* Start *
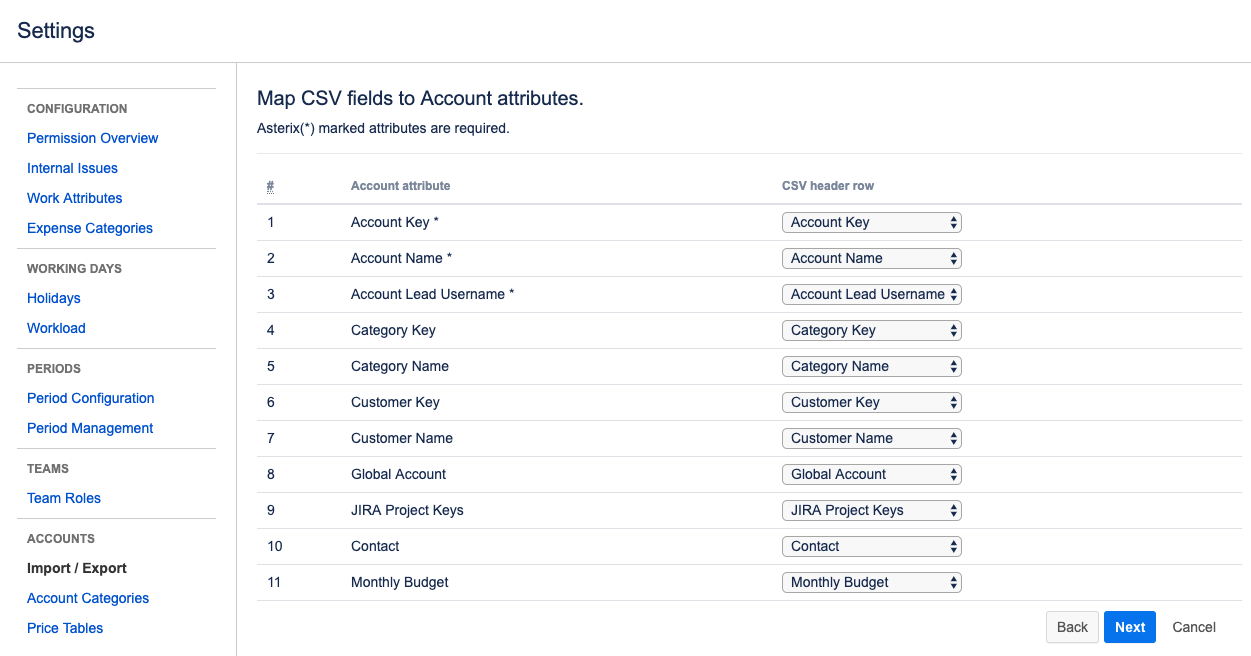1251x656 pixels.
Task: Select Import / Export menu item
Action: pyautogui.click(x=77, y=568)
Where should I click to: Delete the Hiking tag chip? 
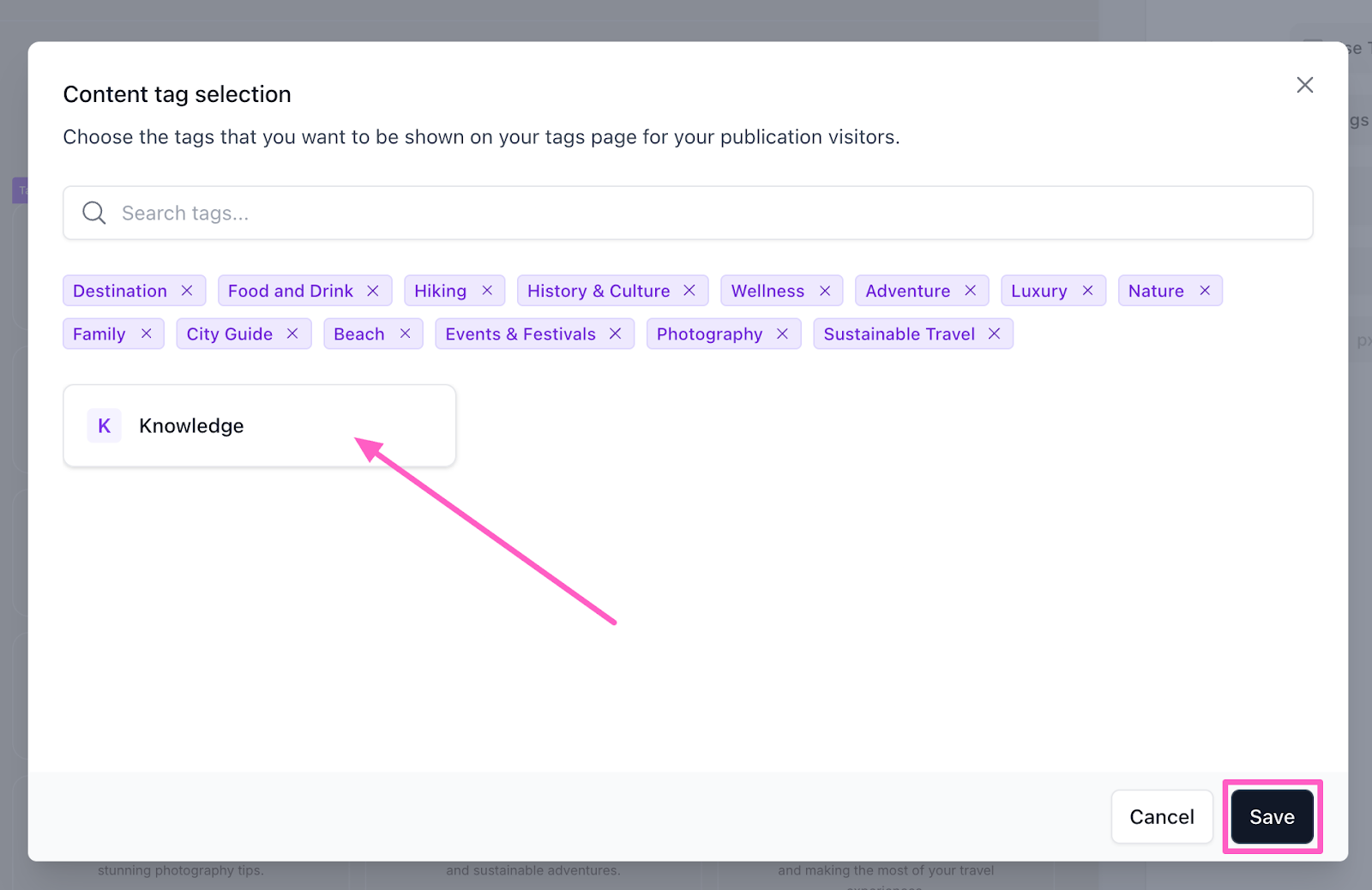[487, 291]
* End *
* Start *
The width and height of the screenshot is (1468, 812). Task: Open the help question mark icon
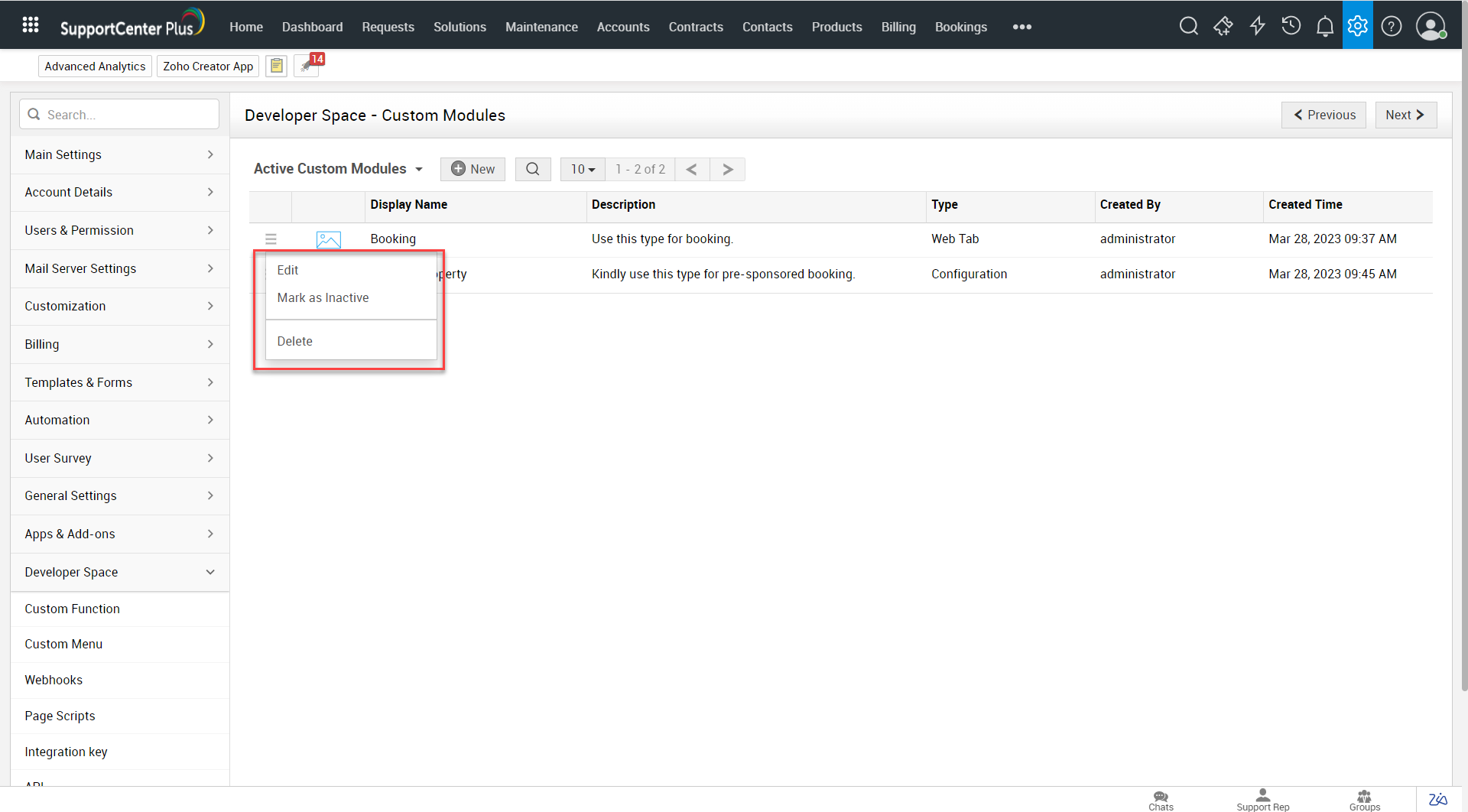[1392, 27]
* End *
• [GIVEN REQUEST] List each line of the records above that contains the word "Task". Treat uppercase and lowercase as different.

• [SOLUTION TO THIS PROBLEM]
Task: Select Import / Export menu item
The width and height of the screenshot is (1468, 812). Task: Open the help question mark icon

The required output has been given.